First appearing in the mid-Cretaceous, about 113 million years ago, Enchodus was a small-to-medium-sized genus of predatory fish. Different species ranged from a few centimeters to up to 1.5m in length (4′11″), with Enchodus gladiolus here being an averaged-sized example at about 60cmlong (2′).
The most distinctive feature of these fish were the enlarged fang-like teeth in both their upper and lower jaws, over 6cm (2.4″) long in the largest individuals, which may have been a specialization for feeding on soft-bodied cephalopods.
Despite having been nicknamed “saber-toothed herrings”, they weren’t actually closely related to herrings at all, instead being part of the aulopiformes – a group also containing modern lizardfish, lancetfish, and a different type of sabertooth fish.

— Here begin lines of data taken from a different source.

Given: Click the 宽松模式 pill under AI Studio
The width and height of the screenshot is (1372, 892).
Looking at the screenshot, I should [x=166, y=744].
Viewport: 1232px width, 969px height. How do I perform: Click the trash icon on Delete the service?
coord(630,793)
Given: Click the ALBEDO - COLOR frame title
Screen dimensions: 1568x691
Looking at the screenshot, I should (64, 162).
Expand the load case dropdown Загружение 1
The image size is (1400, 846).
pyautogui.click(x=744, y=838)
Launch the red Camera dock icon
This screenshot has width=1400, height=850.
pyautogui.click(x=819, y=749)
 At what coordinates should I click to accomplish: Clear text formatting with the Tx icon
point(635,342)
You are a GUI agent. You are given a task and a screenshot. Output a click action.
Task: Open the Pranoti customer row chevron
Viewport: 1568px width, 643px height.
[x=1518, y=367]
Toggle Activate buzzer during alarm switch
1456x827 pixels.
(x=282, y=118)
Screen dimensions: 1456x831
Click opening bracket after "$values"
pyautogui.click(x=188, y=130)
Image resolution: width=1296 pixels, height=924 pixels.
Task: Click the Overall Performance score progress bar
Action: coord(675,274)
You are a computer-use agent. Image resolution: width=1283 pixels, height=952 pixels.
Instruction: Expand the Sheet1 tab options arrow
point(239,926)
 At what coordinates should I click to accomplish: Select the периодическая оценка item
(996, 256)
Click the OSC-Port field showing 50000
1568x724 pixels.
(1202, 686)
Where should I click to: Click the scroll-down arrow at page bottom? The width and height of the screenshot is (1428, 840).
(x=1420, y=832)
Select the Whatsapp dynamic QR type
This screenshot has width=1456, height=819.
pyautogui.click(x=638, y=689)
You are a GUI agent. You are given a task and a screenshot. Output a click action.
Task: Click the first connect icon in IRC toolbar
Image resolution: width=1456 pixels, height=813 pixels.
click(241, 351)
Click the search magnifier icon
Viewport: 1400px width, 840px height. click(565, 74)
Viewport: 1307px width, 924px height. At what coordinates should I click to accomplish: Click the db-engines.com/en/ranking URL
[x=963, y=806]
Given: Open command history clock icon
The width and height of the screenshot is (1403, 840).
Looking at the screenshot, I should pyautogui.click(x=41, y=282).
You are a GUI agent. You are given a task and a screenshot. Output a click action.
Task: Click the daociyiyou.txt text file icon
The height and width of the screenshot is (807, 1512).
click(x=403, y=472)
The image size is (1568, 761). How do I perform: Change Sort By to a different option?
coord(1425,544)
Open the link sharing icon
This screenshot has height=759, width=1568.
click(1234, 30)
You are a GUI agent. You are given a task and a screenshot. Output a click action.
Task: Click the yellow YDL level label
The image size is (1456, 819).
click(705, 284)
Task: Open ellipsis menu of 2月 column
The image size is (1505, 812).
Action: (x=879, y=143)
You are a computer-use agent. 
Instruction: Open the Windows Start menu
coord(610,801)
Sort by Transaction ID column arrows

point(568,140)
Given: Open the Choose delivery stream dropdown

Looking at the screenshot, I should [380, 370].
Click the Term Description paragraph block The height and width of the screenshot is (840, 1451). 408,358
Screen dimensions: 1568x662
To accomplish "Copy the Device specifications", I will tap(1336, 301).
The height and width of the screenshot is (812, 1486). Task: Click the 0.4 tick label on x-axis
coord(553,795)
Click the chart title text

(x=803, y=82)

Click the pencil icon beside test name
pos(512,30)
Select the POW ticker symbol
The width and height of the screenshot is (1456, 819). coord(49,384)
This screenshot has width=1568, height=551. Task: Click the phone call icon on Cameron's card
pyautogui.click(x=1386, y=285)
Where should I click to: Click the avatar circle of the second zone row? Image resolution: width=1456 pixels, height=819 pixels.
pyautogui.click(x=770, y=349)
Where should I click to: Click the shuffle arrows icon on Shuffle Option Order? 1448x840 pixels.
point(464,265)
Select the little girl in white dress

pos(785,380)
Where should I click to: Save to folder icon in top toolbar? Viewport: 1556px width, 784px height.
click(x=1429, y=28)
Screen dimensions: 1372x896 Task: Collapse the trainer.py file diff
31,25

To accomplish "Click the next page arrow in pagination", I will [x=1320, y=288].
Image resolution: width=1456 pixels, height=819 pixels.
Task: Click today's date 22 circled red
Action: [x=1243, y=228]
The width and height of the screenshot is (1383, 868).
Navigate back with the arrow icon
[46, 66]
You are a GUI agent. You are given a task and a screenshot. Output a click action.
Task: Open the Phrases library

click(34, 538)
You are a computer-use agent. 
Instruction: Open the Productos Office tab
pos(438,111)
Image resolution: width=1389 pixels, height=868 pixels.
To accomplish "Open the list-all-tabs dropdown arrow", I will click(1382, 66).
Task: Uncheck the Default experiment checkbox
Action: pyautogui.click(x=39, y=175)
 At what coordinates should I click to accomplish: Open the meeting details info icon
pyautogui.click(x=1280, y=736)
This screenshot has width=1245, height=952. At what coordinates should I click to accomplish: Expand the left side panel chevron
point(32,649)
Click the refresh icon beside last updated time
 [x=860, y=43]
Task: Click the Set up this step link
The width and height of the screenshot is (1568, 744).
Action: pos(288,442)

Fossils of various Enchodus species have been found all over the world, and they seem to have been very common and important members of ancient marine ecosytems, occupying mid-level carnivore niches and in turn being eaten by other predators. Their remains have been identified within the preserved stomach contents of marine reptiles such as plesiosaurs and mosasaurs, as well as sharks and hesperornithean birds.
These toothy fish survived through the end-Cretaceous mass extinction and continued their success for almost 30 million years into the Cenozoic, with the last known fossils dating to just 37 million years ago in the Late Eocene. They probably didn’t survive much longer beyond that date, since there was an extinction event at the Eocene-Oligocene boundary (~34 mya), a period of sudden cooling that affected many marine animals at the time.